3

I have a Pandas DataFrame, with columns 'time' and 'current'. It also has lots of other columns, but I don't want to use them for this operation. All values are floats.

df[['time','current']].head()

     time  current
1     0.0      9.6
2   300.0      9.3
3   600.0      9.6
4   900.0      9.5
5  1200.0      9.5

I'd like to calculate the rolling integral of current over time, such that at each point in time, I get the integral up to that point of the current over the time. (I realize that this particular operation is simple, but it's an example. I'm not really looking for this function, but the method as a whole)

Ideally, I'd be able to do something like this:

df[['time','current']].expanding().apply(scipy.integrate.trapezoid)

or

df[['time','current']].expanding(method = 'table').apply(scipy.integrate.trapezoid)

but neither of these work, as I'd like to take the 'time' column as the function's first argument, and the 'current' as the second.

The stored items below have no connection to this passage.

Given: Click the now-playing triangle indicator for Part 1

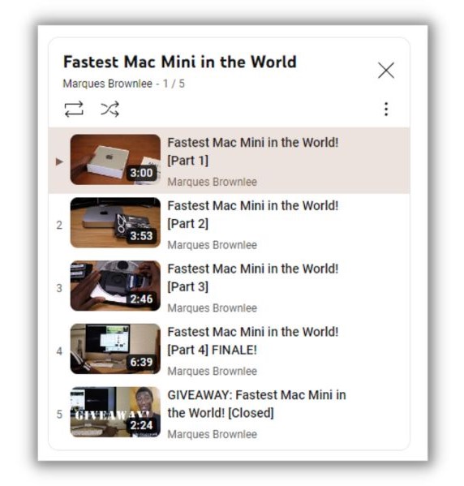Looking at the screenshot, I should click(59, 161).
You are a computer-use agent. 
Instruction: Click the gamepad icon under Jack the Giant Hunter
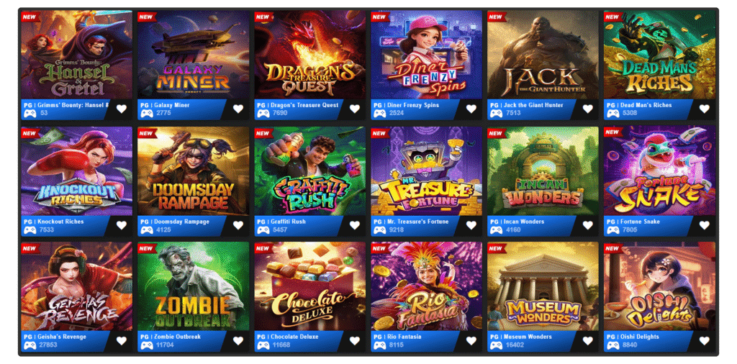coord(496,114)
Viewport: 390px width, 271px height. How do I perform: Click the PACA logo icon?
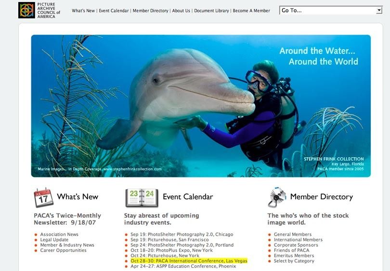[26, 10]
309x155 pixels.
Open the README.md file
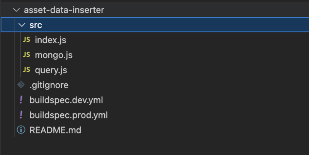pos(55,130)
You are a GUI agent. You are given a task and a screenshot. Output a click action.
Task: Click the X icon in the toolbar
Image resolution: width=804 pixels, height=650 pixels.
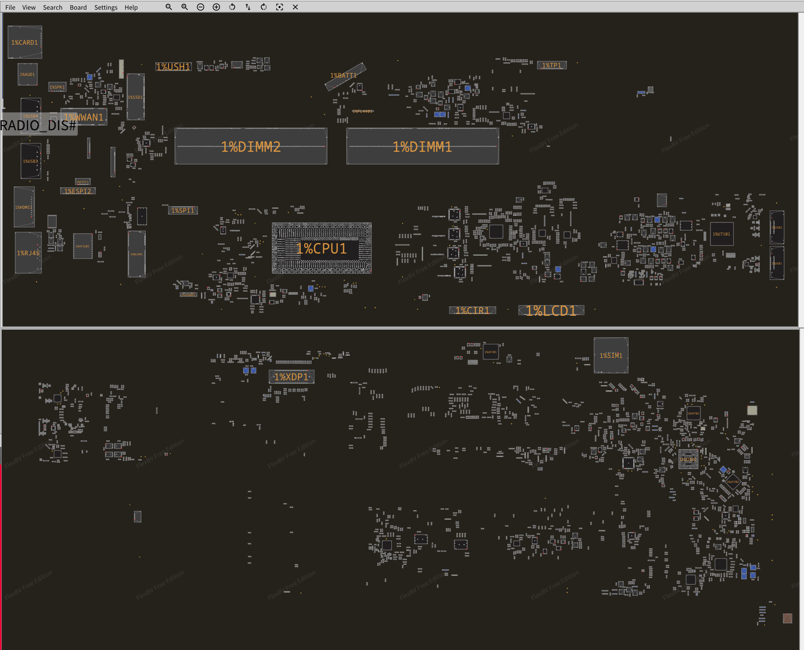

The function does work with one column (current alone), but I don't like dividing by timesteps separately afterwards.

It seems DataFrame columns can't be accessed within expanding().apply(). I've heard that internally the expanding is treated as an array, so I've also tried this:

df[['time','current']].expanding(method = 'table').apply(lambda x:scipy.integrate.trapezoid(x[0], x[1]))

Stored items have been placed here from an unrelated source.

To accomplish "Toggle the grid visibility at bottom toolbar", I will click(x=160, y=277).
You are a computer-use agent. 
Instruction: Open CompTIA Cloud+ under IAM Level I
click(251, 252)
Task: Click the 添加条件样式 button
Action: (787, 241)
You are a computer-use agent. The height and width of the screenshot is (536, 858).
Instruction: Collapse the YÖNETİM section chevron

df[['time','current']].expanding(method = 'table').apply(lambda x:scipy.integrate.trapezoid(x['time'], x['current']))

and variations, but I can never access the columns in expanding().

As a matter of fact, even using apply() on a plain DataFrame disallows using columns simultaneously, as each one is treated sequentially as a Series.

df[['time','current']].apply(lambda x:scipy.integrate.trapezoid(x.time,x.current))

...

AttributeError: 'Series' object has no attribute 'time'

This answer mentions the method 'table' for expanding(), but it wasn't out at the time, and I can't seem to figure out what it needs to work here. Their solution was simply to do it manually.

I've also tried defining the function first, but this returns an error too:

def func(x,y):
    return(scipy.integrate.trapezoid(x,y))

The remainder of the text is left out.